Увидел бы Вас великий Петрарка,
Он Вам бы свои посвятил сонеты,
Не только я, но Ромео б жарко
Влюбился в Вас, позабыв Джульетту.
Она согласилась стать моей супругой лишь тогда, когда поступила в аспирантуру в Центральный Сибирский ботанический сад в Академгородке Новосибирска, взяв на себя все заботы о моем быте.
Б. Г. Иоганзен все же узнал о том, что у меня на квартире собираются студенты-медики и биологи, интересующиеся научной генетикой. Он заслал своего осведомителя в мой кружок. Это была несмышленая студентка 3-го курса, которая полгода писала подробные отчеты Б. Г. Иоганзену обо всем, что мы делали и говорили на заседаниях кружка.
Б. Г. Иоганзен на основе ее отчетов написал донос в соответствующие органы — и я был обвинен в подпольной пропаганде и агитации запрещенного "вейсманизма-морганизма" среди студентов университета и медицинского института.

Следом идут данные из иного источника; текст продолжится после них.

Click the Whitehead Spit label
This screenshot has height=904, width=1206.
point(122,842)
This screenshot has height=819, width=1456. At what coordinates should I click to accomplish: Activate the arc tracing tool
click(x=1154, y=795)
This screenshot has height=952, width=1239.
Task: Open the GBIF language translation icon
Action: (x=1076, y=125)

Меня шесть раз вызывали на допрос, устроили очную ставку с В. В. Ревердатто, кружковцами. Мне грозили арест или изгнание из аспирантуры и вообще из вуза. Но меня спас мой однокурсник Евгений Гольдберг, сын профессора Д. И. Гольдберга, заведующего кафедрой патологической физиологии Томского медицинского института, женатый на дочери Первого секретаря Томского обкома партии Е. К. Лигачева. Женька, как мы его звали, меня хорошо знал. Он знал, что я в свое время день и ночь изучал труды Маркса-Энгельса-Ленина-Сталина, был комсомольским вожаком, работал внештатным корреспондентом ряда томских газет, глубоко интересовался наукой. Он пригласил меня к себе домой, где я обо всем рассказал его тестю Е. К. Лигачеву. Лигачев вызвал на следующий день профессора В. В. Ревердатто, который всю вину взял на себя, сказав, что он из осторожности не разрешил студентам заниматься запрещенной генетикой в стенах кафедры. Он объяснил Е. К. Лигачеву, что никакой антисоветчины на занятиях не было, а все студенты изучали чисто научные проблемы. За меня вступилась и кафедра марксизма-ленинизма мединститута, которая была поражена моим глубоким знанием трудов Маркса-Энгельса-Ленина-Сталина.